[发明专利]一种基于切离酶基因编辑技术的定向修复系统

说明书

本申请公开一种基于切离酶基因编辑技术的定向修复系统，其利用核酸酶失活的Cas9结构域和指导RNA来定向基因位点，再利用切离酶来删除靶向目的基因的基因靶点进行定向修复，能够避免随机修复，为长距离定向基因删除提供了特异性定向修复能力。用以解决现有的CRISPR/Cas9酶切技术进行定向的基因编辑，CRISPR/Cas9酶切技术只能敲除靶向目的基因位点基因序列切割，如果去除基因组中的长片段，单独CRISPR/Cas9技术是无法实现，需要设计两个指导RNA序列；而且CRISPR/Cas9技术切除基因片段之后，其修复只能依赖于细胞内的随机修复系统的技术问题。

技术领域

本申请涉及生物基因技术领域，尤其涉及一种基于切离酶基因编辑技术的定向修复系统。

背景技术

基因编辑技术指能够让微生物、动物和人类的细胞目标基因进行“编辑”，实现对靶点DNA片段的敲除和加入等的一项技术。自CRISPR/Cas9技术自问世以来，就有着其它基因编辑技术无可比拟的优势，技术不断改进后，更被认为能够在活细胞中最有效、最便捷地“编辑”任何基因。如果想使某个基因的功能丧失，可以在这个基因上产生位点切割，非同源末端连接修复的过程中往往会产生DNA的插入或删除，造成移码突变，从而实现基因敲除。

切除酶(又称切除酶；切割酶或切离酶)是由XIS基因编码的噬菌体蛋白，可以切除噬菌体插入细菌基因组的基因。采用了一种不寻常的翼状螺旋结构，其中两个α螺旋被包装在两个延伸的链上。结构中还存在一个双链反平行β-折叠片，其股线通过四残余翼连接。在与DNA相互作用期间，螺旋α被认为插入主沟中，而翼接触相邻的小沟或磷酸二酯骨干。

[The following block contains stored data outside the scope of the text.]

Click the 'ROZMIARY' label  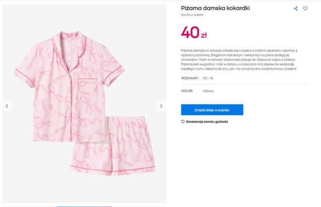click(x=190, y=78)
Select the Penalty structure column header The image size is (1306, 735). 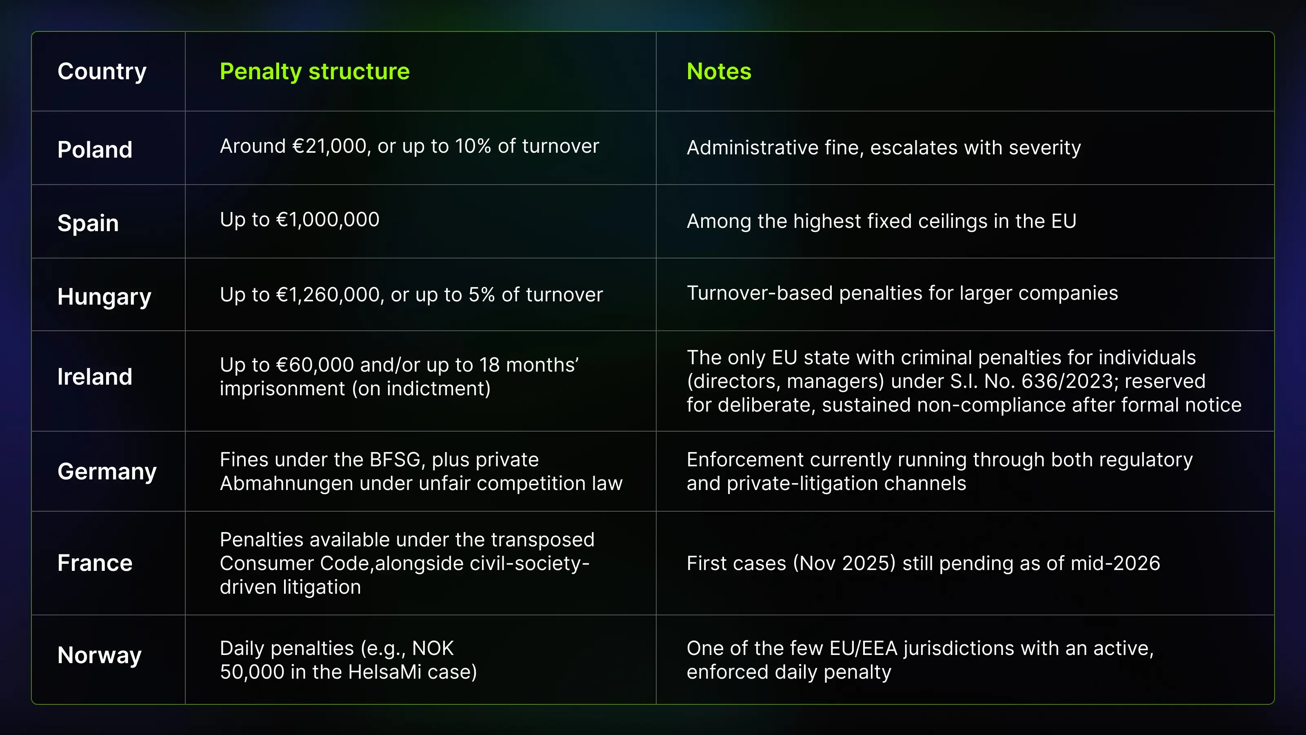coord(314,72)
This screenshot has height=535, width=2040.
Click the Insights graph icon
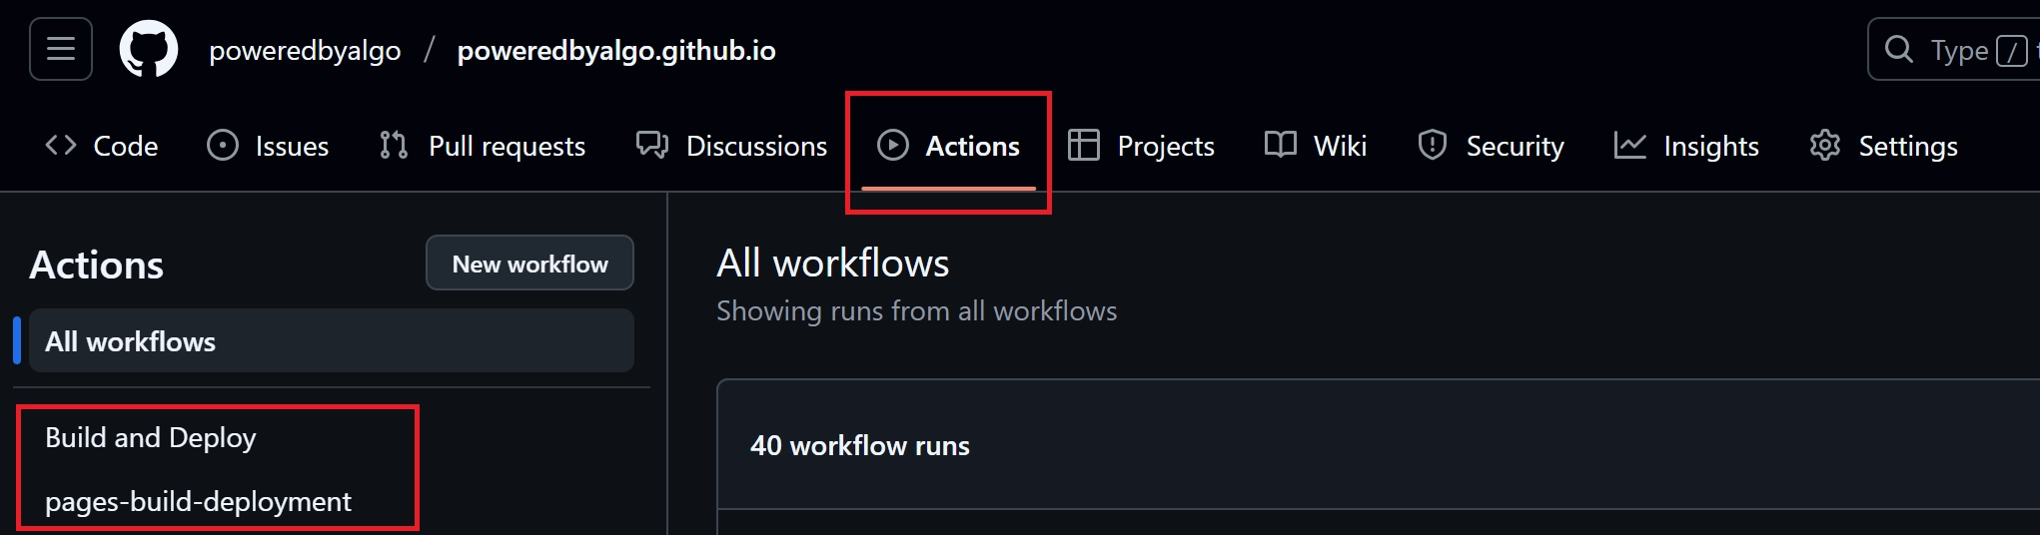pyautogui.click(x=1630, y=146)
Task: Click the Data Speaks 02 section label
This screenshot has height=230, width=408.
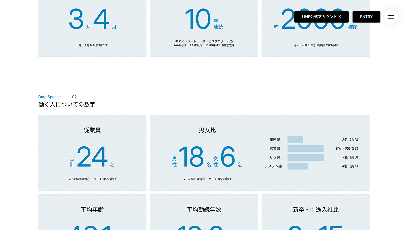Action: click(x=57, y=97)

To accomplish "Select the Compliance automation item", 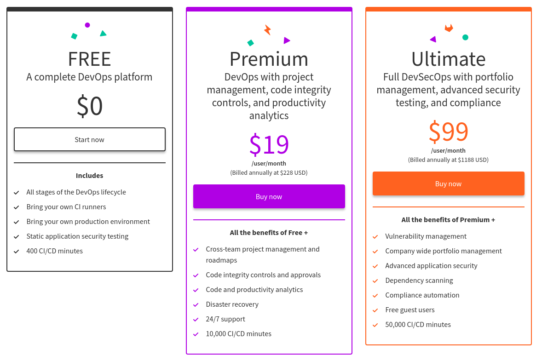I will [x=422, y=295].
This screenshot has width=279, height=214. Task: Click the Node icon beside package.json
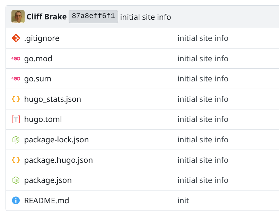point(16,180)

切除酶的C末端区域参与与噬菌体编码的整合酶的相互作用。

现有CRISPR/Cas9酶切技术进行定向的基因编辑，CRISPR/Cas9酶切技术只能敲除靶向目的基因位点基因序列切割，如果去除基因组中的长片段，单独CRISPR/Cas9技术是无法实现，需要设计两个指导RNA序列；而且CRISPR/Cas9技术切除基因片段之后，其修复是依赖于细胞内的随机修复系统。

发明内容

本申请实施例提供了一种基于切离酶基因编辑技术的定向修复系统，用以解决现有的CRISPR/Cas9酶切技术进行定向的基因编辑，CRISPR/Cas9酶切技术只能敲除靶向目的基因位点基因序列切割，如果去除基因组中的长片段，单独CRISPR/Cas9技术是无法实现，需要设计两个指导RNA序列；而且CRISPR/Cas9技术切除基因片段之后，其修复是依赖于细胞内的随机修复系统的技术问题。

有鉴于此，本申请提供了一种基于切离酶基因编辑技术的定向修复系统，所述基因编辑定向修复系统建立在质粒的基础上，包括质粒载体；

所述质粒载体包括：编辑器和指导RNA，所述编辑器与所述指导RNA为非共价结合；

所述编辑器包括用于定向的核酸酶失活的Cas9结构域和XIS切离酶复合体；

所述指导RNA包含编码靶向区域的crRNA和特异性靶向基因；

所述核酸酶失活的Cas9结构域用于与所述指导RNA定向结合定位特异性位点，所述XIS切离酶复合体用于定向切除特异性靶向基因片段。